Live Long, Prosper

Jim Kirk didn't die. Bill Shatner just got scared to death.

This month, Pocket Books will publish Shatner's seventh Kirk novel, Captain's Peril, the start of a trilogy in which the aging hero becomes involved with a younger woman and deals with the death of a loved one--a recurring theme in his novels, as common as punctuation. "We're paying for his therapy," says Mark Altman. "It's cathartic for him." Shatner would not disagree.

"Well, I've had Captain Kirk use my life," he says. "I've invested some of the main events in my life in Captain Kirk and played with them. I've taken what's happened in my life and tried to have ideal solutions. He does more heroic things. He's not subject to the whims and laws of human nature like I am, so he does a better job of conducting his life, but still he has the problems."

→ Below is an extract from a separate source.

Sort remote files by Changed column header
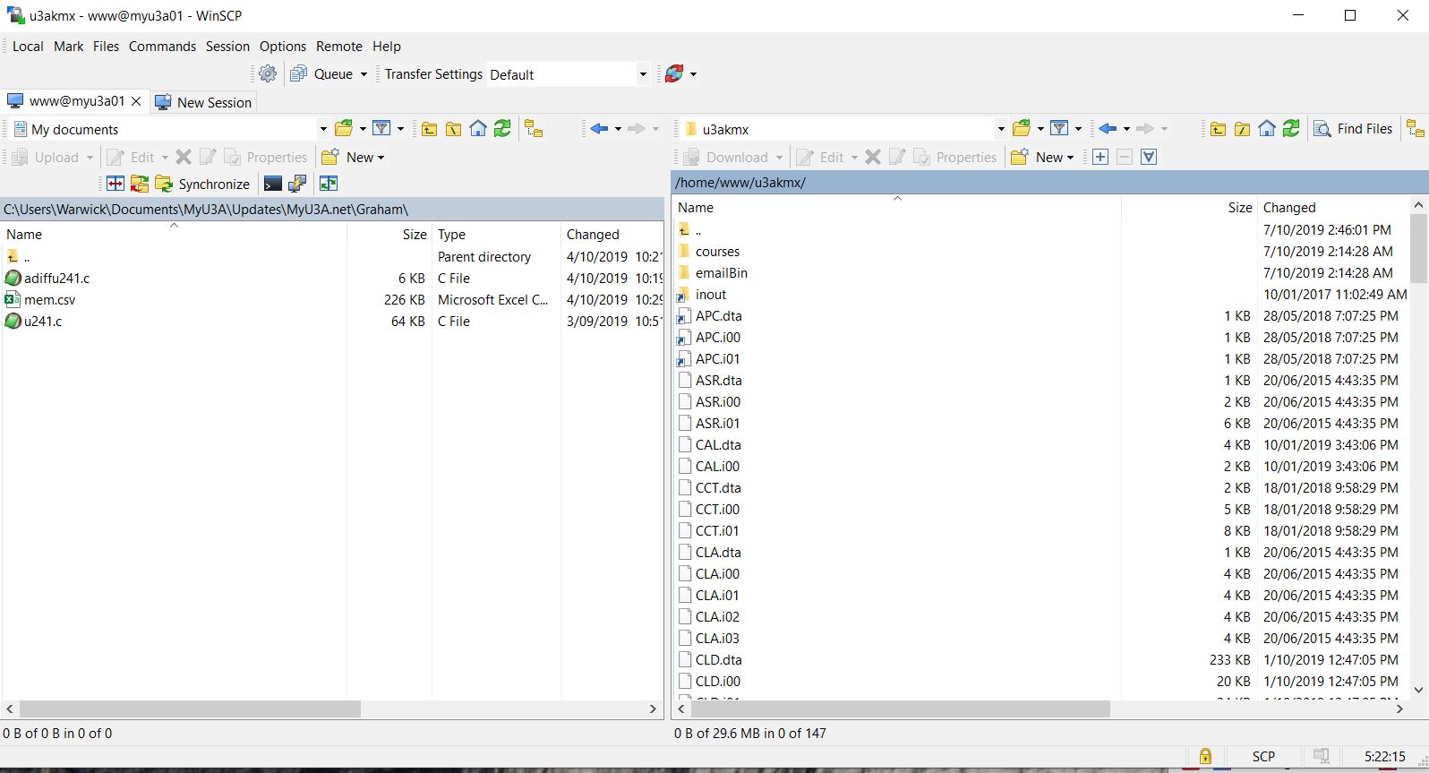This screenshot has height=773, width=1429. tap(1289, 207)
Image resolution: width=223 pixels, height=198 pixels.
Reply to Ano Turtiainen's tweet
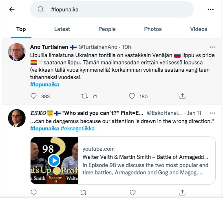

Which brings us, inevitably, to the oldest question one can ask of Shatner: Does he miss Captain Kirk? Or does he just miss the idealized Bill Shatner--the hero, not just the actor cashing the paycheck? Does he like going where he has gone before? He considers it for a second.

Mirror, mirror: Though Captain Kirk died in 1994, William Shatner keeps him alive in a series of Star Trek novels.
Mirror, mirror: Though Captain Kirk died in 1994, William Shatner keeps him alive in a series of Star Trek novels.

"I don't know whether I miss playing the part like one would miss a loved one," he says, speaking slowly. "What I do miss is that the part was, on occasion, extremely well-written, and not only that, but I also had a voice in the writing of it. I had an element of creative power without any of the responsibility." He laughs. "And I miss the impertinence of Captain Kirk. If there were roles written for me that were of a different character, now that I have gotten older and am a different character, I would be just as happy."

For a while, his interviewer starts down some long, windy road about how Shatner sees Kirk as a surrogate, as a perfect vehicle through which he can tell his own story. He stops his interrogator midblather. His tone shifts, from friendly to formal. He reminds that, above all, he's a businessman. Nimoy's the artist, the photographer--Spock's shooting nude studies these days, how illogical. Shatner's the pragmatist, the seller of things. His enterprises are business ventures, not a set on a soundstage.

"There's something you're forgetting," he reminds as he drags the deep conversation back to the shallow end. "These books are pre-sold, so I don't have to go to an editor and sell an idea and do all the things writers have to do to get a book published. This is a marriage of convenience as well."

Then his tone quickly shifts again. His voice softens.

"But having said that, it's also a joyful marriage," he says. "I enjoy getting down with this character who leads a life that I lead--who's somewhat peripatetic, who is a lover of life and seeker of mysteries."

For the longest time, he and Nimoy loathed being identified with their characters: Nimoy wrote I Am Not Spock; Shatner went on Saturday Night Live and told a nation to "get a life." But now, they embrace their counterparts; they protect them. They have, at long last, become them.